I am stuck in a part of a proof perhaps somebody can help me.
I've got the following eigenvalue problem:
$$u'' + \lambda u = 0 \quad 0 <x < L$$ With boundary conditions: $$ -u'(0) + \sigma_1 u(0) = 0, \quad u'(L) + \sigma_2 u(L) = 0$$ Where both $ \sigma_1$ and $ \sigma_2$ are constants.
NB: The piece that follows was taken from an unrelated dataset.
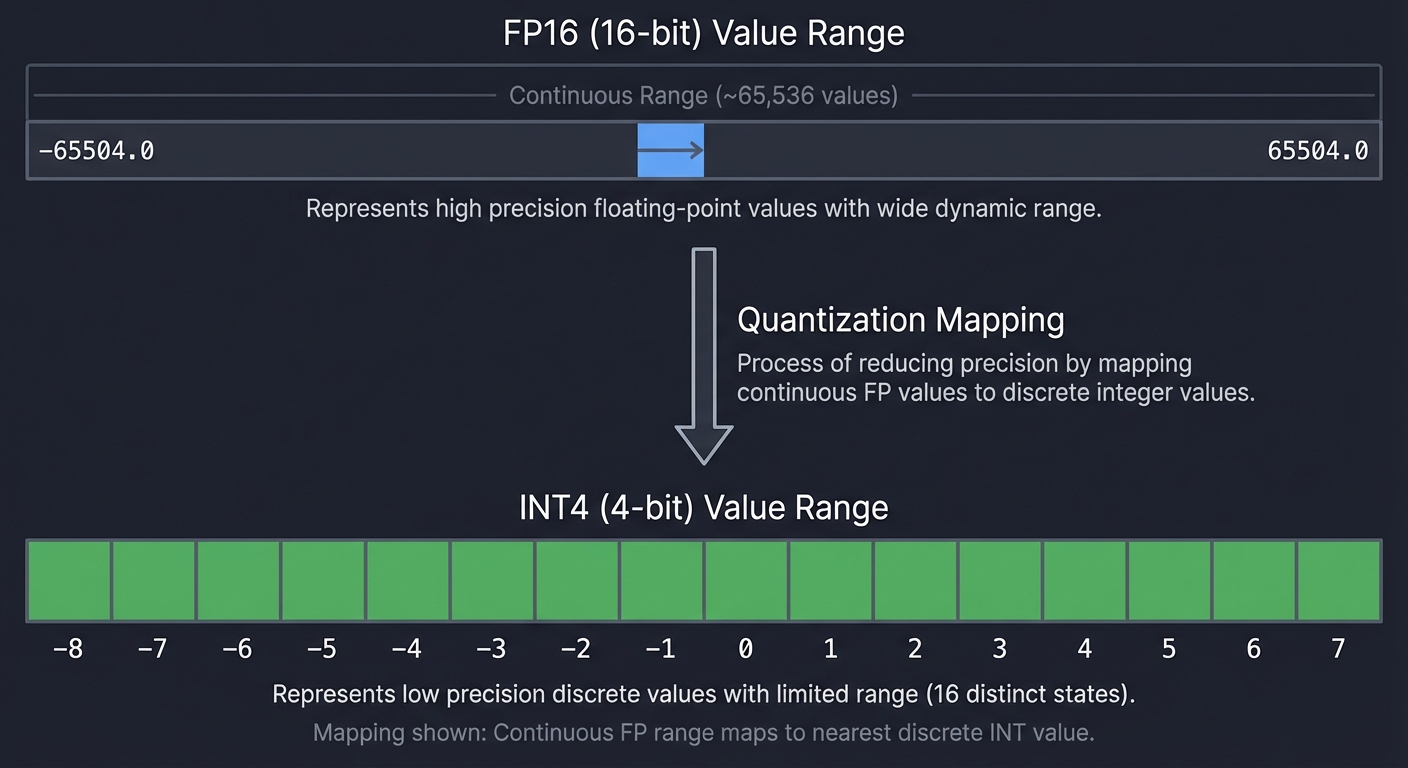Image resolution: width=1408 pixels, height=768 pixels.
Task: Click the label 5 below its green cell
Action: coord(1168,648)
By writing $\lambda = k^2$, for real $k$, the general solution is : $$u(x) = A \cos kx + B \sin kx$$ and imposing the boundary conditions: $u(0) = A$, $u(L) =A \cos kL + B \sin kL$, $u'(x)= -kA \sin kx +kB \cos kx$
Now substituting the given boundary values: $u'(0) = kB$, and $u'(L) = -kA \sin kL +kB \cos kL$
Which gives:
$$-kB + \sigma_1A = 0 $$ $$-kA \sin kL +kB \cos kL + \sigma_2(A \cos kL + B \sin kL)=0$$
The last equation can be re-arranged to: $$(-kA+\sigma_2B) \sin KL + (kB + \sigma_2A)\cos kL = 0 $$ Giving: $$\frac{(-kA+\sigma_2B)}{(kB + \sigma_2A)}\tan kL = -1$$ Now solving for $\tan kL$ gives:
$$\tan kL = -\frac {(kB + \sigma_2A)}{(-kA+\sigma_2B)}$$
By using the first BC we obtain:
$$\tan kL =\frac {(\sigma_1 + \sigma_2)k}{(k^2-\sigma_1 \sigma_2)}$$
But how do I get to the corresponding eigen function:
$$u_n(x) = u(x;k_n) \quad u(x;k) = K(k) \sin(kx + θ(k))$$ where:
$$\tan(θ(k))= \frac {k}{\sigma_1}$$
For some undetermined normalisation constant $K(k)$
Hint:
Recall that: $$ A\cos x + B\sin x= K\sin(x+\phi) $$ with $$ K=\sqrt{A^2+B^2},\quad \phi=\arctan\frac AB. $$